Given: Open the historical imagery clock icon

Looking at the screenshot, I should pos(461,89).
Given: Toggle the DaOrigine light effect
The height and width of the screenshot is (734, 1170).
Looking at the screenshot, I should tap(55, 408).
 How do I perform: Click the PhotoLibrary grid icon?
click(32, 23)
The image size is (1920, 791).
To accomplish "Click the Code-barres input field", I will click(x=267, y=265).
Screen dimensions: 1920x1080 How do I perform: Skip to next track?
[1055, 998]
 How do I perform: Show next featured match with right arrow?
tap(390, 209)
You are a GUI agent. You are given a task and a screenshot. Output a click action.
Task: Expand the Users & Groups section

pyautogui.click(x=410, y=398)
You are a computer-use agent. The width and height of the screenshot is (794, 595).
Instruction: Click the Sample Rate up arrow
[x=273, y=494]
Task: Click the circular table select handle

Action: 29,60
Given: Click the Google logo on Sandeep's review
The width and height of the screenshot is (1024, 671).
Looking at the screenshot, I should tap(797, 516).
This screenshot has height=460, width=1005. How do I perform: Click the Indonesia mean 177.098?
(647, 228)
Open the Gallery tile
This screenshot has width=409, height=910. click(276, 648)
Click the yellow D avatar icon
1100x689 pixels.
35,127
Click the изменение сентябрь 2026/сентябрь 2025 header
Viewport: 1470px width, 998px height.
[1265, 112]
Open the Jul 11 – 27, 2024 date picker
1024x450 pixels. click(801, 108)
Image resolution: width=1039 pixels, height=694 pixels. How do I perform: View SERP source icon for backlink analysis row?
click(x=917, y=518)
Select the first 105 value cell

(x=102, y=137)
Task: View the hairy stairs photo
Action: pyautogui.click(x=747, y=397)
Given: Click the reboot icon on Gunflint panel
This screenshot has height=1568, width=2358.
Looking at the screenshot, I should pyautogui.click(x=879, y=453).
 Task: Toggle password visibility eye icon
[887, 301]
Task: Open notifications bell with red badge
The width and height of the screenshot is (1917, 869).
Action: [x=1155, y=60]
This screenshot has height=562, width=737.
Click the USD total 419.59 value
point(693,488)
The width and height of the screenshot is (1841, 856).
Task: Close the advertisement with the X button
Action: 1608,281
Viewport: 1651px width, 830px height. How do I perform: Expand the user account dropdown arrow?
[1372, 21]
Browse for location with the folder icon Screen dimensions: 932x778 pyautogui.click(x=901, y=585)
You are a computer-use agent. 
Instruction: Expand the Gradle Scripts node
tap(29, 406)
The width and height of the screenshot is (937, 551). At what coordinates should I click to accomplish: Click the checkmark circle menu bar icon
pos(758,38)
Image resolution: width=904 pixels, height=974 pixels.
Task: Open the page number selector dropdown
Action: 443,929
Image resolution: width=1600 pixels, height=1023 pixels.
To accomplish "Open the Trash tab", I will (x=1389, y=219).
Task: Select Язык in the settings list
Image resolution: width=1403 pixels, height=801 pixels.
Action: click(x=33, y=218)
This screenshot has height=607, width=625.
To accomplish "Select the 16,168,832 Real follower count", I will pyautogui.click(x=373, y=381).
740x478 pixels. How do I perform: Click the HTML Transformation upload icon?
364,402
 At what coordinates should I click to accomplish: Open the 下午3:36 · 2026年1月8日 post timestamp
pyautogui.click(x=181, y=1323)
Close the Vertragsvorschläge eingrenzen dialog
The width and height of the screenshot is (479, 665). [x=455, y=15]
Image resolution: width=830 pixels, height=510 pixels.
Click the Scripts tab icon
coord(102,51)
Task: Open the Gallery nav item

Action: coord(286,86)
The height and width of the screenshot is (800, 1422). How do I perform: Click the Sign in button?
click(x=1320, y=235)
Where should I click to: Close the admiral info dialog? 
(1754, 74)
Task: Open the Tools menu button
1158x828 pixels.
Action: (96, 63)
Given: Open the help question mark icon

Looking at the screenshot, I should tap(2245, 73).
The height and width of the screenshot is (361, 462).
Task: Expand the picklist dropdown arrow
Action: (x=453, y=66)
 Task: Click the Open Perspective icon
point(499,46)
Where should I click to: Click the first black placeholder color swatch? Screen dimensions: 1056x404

····················

Task: Display each line of the material in which the word "dialog" occurs.

Response to this task:
Close the Vertragsvorschläge eingrenzen dialog
Where should I click to: Close the admiral info dialog? 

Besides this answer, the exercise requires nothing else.